» AUFGABENSTELLUNG:
1) Beantworten Sie anhand des Textes zur unbeschränkten Steuerpflicht auf Antrag die folgenden drei Fragen.
(a) In welchem Jahr wurde das deutsche Erbschaft- und Schenkungsteuergesetz an die Entscheidung des EuGH in der Rechtssache "Mattner" angepasst?
(b) Welcher Zeitraum ist nach dem Antrag für die Einbeziehung der weltweiten Vor- und Nacherwerbe zu berücksichtigen?
(c) Weshalb ist unklar, inwieweit sich die Steuerpflichtigen auf ein Doppelbesteuerungsabkommen berufen können?
2) Setzen Sie den Text über die unbeschränkte Steuerpflicht auf Antrag nach § 2 Abs. 3 ErbStG im Anschluss an seinen letzten Satz fort.

II. Überblick – unbeschränkte Steuerpflicht auf Antrag (§ 2 Abs. 3 ErbStG)
Seit der Anpassung des deutschen Erbschaft- und Schenkungsteuergesetzes im Jahr 2011 an die Entscheidung des EuGH in der Rechtssache "Mattner" besteht für Steuerausländer mit Wohnsitz in einem EU-/EWR-Staat die Möglichkeit, ihre Vermögensanfälle insgesamt den Regelungen der unbeschränkten Steuerpflicht zu unterwerfen. Die Wahrnehmung dieses Optionsrechts hat einerseits zur Folge, dass die Erwerber neben den höheren Steuerfreibeträgen nach § 16 Abs. 1 ErbStG auch von § 17 ErbStG profitieren können; auf der anderen Seite muss jedoch bedacht werden, dass an die Stelle der beschränkten Steuerpflicht die unbeschränkte Steuerpflicht tritt und dadurch das gesamte von dem Erwerb umfasste Vermögen ("Weltvermögen") der deutschen Besteuerung unterworfen wird. Anders als bei Gebietsansässigen ist in diesem Fall ein Zeitraum von 20 Jahren zu berücksichtigen, in dem die weltweiten Vor- und Nacherwerbe in die "fingierte" unbeschränkte deutsche Steuerpflicht nach Maßgabe des § 14 ErbStG einbezogen werden. Entgegen den allgemeinen Regelungen des Internationalen Steuerrechts ist es hierbei unerheblich, wo die Beteiligten ihren Wohnsitz hatten oder haben werden. Auch die Art des Vermögens sowie die Belegenheit spielt für die Zusammenrechnung der Erwerbe innerhalb von zehn Jahren vor und nach dem Vermögensanfall nach der Vorschrift des § 2 Abs. 3 ErbStG keine Rolle. Infolge des Antrags auf unbeschränkte Steuerpflicht kann es somit unter Umständen rückwirkend zu einer doppelten unbeschränkten Steuerpflicht und damit zu einer nachträglichen höheren Steuerbelastung für ausländische Erwerber kommen. Unklar ist nämlich, inwieweit sich die Steuerpflichtigen auf die Anwendung eines Doppelbesteuerungsabkommens berufen können, da dieses grundsätzlich eine Ansässigkeit voraussetzt. Darüber hinaus kann der Antrag auf unbeschränkte Steuerpflicht während des zwanzigjährigen Berücksichtigungszeitraums auch im Fall unvorhersehbarer Nacherwerbe nicht zurückgenommen werden, wodurch es ebenfalls zu einer erheblichen Schlechterstellung gegenüber dem reinen Inlandsfall kommen kann. Angesichts dieser weitreichenden Folgen für Gebietsfremde muss eine Antragsstellung nach § 2 Abs. 3 ErbStG wohl überlegt sein.

» DATENAUSZUG:

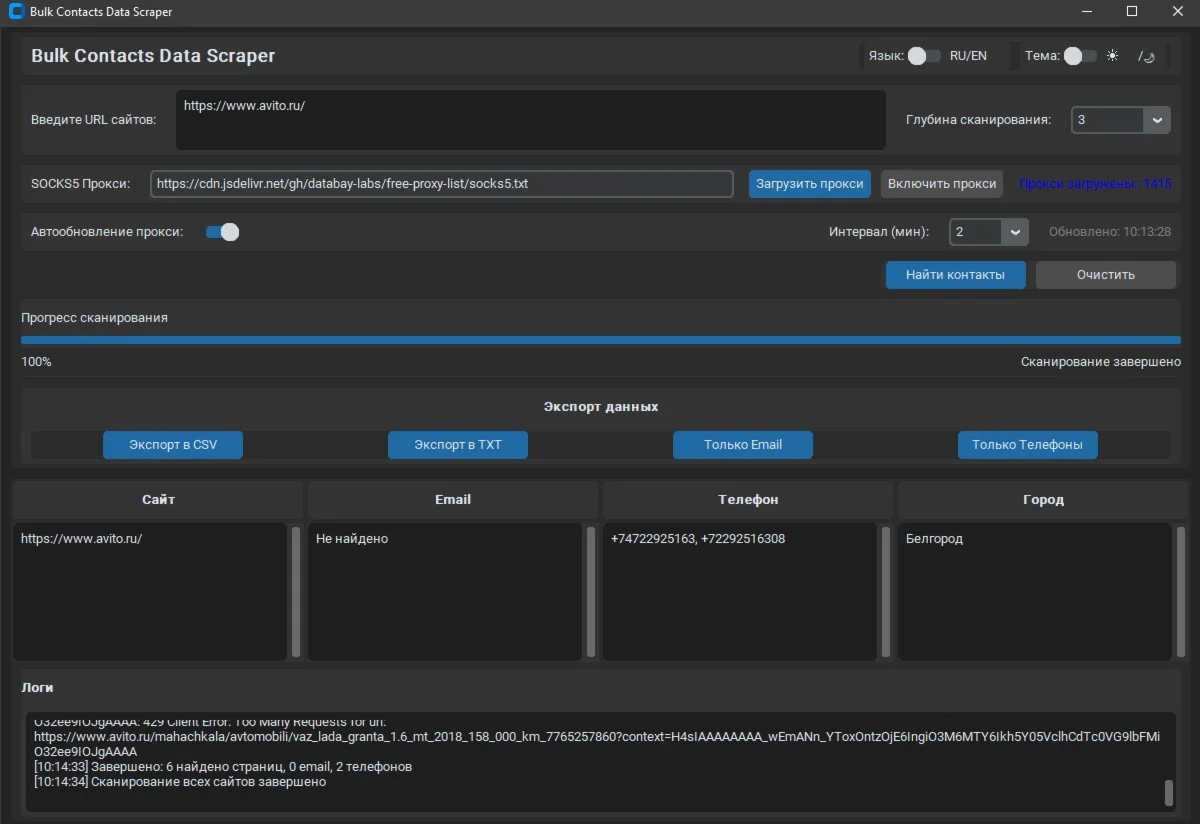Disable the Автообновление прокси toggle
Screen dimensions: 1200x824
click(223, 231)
* * *
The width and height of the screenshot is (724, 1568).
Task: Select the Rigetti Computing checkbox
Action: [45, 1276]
==
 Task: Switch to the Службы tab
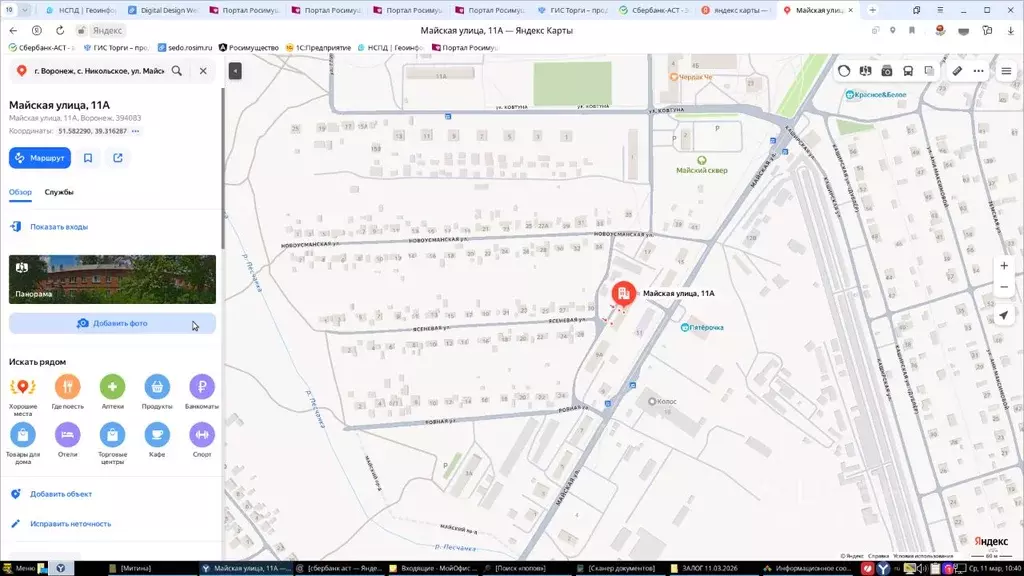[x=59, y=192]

» ERWARTETE ERGEBNISSE:
1)
(a) Im Jahr 2011.
(b) Ein Zeitraum von 20 Jahren, nämlich zehn Jahre vor und zehn Jahre nach dem Vermögensanfall.
(c) Weil ein Doppelbesteuerungsabkommen grundsätzlich eine Ansässigkeit voraussetzt.

2)
III. Sachverhalt
In seinem Urteil vom 8.6.2016 beschäftigte sich der EuGH mit dem am 28.10.2014 eingegangenen Vorabentscheidungsersuchen des Finanzgerichts Düsseldorf. Der EuGH hatte im Rahmen eines Rechtsstreits zwischen Frau Sabine Hünnenbeck und dem Finanzamt Krefeld darüber zu entscheiden, ob der § 2 Abs. 3 ErbStG hinsichtlich des verlängerten Zeitraums bei Inanspruchnahme der höheren Freibetragsregelungen bei Schenkungen unter Gebietsfremden unionsrechtswidrig ist. Am 20.9.2011 übertrug die Klägerin ihren beiden minderjährigen Töchtern jeweils 50 % eines 50 %igen Miteigentumanteils an einem in Düsseldorf belegenen Grundstück. Sowohl Frau Hünnenbeck als auch ihre Töchter sind im Besitz der deutschen Staatsbürgerschaft, der Wohnsitz der Familie befindet...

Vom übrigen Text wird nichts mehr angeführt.